Lifting Fog at Dawn, 9x12 Oil

Noon Glare 9x12 Oil

Ready to Paint 8x8 Oil
About this time, I also began to engage in another aspect of painting that I've grown to love.  One fall, I flew out to to Sedona, Arizona, as an invited artist for the Sedona Plein Air Festival.  I'd seen Sedona, having been there first on my whirlwind tour of the Four Corners states several years ago, but that was just for an afternoon; more recently, I'd gone from our home in Timberon, New Mexico, with my mentor from Ruidoso, Ann Templeton, to help her at a workshop there and also to gather material for the retrospective I was helping her write.  During that workshop, I came to know Sedona better, and liked it well enough to wrangle an invitation to the festival.  This ultimately led to a long career of invitationals, including the Grand Canyon Celebration of Art, the Zion National Park Plein Air Festival and the very first Plein Air Convention in Las Vegas.

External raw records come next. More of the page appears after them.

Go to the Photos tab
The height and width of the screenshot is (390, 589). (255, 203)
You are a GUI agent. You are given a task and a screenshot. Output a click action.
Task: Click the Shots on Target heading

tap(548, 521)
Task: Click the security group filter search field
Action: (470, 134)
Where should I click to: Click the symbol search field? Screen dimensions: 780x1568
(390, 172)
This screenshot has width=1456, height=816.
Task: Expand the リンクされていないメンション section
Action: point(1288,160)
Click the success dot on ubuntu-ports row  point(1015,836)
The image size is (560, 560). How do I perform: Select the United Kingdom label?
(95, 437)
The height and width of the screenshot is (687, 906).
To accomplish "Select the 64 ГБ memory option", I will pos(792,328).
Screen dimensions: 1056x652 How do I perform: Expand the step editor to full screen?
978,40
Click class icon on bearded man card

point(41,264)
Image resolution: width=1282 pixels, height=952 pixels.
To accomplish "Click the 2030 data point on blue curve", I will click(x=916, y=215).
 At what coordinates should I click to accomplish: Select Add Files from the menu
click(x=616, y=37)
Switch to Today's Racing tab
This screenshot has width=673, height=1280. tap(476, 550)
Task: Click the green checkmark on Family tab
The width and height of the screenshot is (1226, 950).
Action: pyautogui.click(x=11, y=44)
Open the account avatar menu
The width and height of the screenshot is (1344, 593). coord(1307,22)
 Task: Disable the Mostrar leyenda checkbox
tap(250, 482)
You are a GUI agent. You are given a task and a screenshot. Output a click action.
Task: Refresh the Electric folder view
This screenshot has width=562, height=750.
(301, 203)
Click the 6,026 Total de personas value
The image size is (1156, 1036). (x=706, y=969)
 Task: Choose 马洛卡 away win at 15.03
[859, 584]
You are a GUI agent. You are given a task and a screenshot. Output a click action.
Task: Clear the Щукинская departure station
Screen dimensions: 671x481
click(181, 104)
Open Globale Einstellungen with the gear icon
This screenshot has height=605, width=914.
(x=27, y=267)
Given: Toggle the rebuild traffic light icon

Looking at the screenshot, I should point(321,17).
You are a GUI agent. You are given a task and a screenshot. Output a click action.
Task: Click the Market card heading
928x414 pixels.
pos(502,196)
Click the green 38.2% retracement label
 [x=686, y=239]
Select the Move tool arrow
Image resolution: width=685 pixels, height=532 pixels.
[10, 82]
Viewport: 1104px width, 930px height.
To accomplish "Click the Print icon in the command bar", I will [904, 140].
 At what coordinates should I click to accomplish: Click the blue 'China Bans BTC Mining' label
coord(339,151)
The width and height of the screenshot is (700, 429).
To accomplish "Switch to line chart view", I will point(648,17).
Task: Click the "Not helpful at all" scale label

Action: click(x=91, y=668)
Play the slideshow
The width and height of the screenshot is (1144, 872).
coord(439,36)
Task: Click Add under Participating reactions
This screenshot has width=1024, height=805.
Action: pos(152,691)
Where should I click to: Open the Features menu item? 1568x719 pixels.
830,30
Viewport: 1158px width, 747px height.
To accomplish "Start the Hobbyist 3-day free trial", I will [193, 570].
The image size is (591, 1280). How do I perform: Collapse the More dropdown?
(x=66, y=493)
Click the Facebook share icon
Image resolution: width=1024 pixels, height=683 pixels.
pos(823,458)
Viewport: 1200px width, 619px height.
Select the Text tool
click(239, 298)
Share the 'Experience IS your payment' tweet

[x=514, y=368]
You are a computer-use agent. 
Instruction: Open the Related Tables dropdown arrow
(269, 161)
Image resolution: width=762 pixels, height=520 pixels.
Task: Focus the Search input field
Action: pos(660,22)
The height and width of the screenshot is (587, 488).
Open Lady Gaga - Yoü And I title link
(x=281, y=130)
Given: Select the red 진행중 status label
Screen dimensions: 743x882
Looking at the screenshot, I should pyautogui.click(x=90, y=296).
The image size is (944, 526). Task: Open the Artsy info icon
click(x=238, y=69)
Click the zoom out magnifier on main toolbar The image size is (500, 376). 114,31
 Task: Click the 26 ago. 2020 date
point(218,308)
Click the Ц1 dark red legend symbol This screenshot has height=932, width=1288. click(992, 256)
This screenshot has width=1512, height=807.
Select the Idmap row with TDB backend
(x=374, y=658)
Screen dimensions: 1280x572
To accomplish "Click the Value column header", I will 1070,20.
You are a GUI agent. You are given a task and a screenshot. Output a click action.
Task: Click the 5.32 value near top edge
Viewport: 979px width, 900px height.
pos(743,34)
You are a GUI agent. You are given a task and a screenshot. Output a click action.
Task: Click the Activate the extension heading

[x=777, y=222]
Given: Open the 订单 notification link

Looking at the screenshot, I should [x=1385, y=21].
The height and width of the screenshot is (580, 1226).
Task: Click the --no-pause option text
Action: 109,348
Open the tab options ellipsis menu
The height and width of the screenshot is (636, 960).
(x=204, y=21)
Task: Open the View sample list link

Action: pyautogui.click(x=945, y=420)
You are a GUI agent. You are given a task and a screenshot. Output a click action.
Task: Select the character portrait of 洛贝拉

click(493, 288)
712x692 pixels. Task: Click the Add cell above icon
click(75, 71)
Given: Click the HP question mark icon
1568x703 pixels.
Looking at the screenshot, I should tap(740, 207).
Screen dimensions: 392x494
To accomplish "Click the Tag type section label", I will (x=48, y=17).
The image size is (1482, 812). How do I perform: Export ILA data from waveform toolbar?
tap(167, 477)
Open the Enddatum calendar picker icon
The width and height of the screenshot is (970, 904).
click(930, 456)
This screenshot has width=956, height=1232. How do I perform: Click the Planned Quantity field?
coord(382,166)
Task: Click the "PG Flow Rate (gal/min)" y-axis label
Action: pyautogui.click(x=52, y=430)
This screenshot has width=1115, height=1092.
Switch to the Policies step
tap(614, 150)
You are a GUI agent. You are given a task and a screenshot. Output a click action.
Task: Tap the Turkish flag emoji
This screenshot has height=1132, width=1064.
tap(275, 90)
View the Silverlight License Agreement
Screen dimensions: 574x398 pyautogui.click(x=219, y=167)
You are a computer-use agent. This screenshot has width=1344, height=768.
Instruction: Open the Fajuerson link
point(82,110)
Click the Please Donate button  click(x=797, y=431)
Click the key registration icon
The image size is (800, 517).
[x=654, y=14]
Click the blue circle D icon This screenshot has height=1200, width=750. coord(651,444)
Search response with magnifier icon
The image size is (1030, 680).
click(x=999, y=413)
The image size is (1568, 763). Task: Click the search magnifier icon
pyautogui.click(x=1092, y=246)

To step back in time a bit, our second winter was much different from the first.  Snow and ice and bitterly cold wind off Friar's Bay made us yearn for the sunnier winters of the Southwest again.  But we were making a new life for ourselves on Campobello, so any return would need to be seasonal.  Summers were my most productive time of year with painting, teaching workshops and running the gallery; winters were more for writing books and magazine articles.  (Although I had a wonderful studio, I've never been much of a studio painter.)  But writing I didn't have to do on Campobello; I could go anywhere and write.  Sedona, for example.

And Sedona was warm enough in winter—and scenic enough—that I could also teach workshops and even get out to paint.  But better yet, we thought, if we rented a place large enough, we could have students stay with us to help pay the rent.

(to be continued)

1 comment:

Unknown said...

Hello Michael, My friend Jeanie and I (Martha) enjoyed a workshop with you in Lubec and Campobello in August 2017. I always wondered how you happened to have been so fortunate as to have a summer studio in Maine and a winter studio in Sedona. Thanks so much for sharing your story! What an inspiration you are!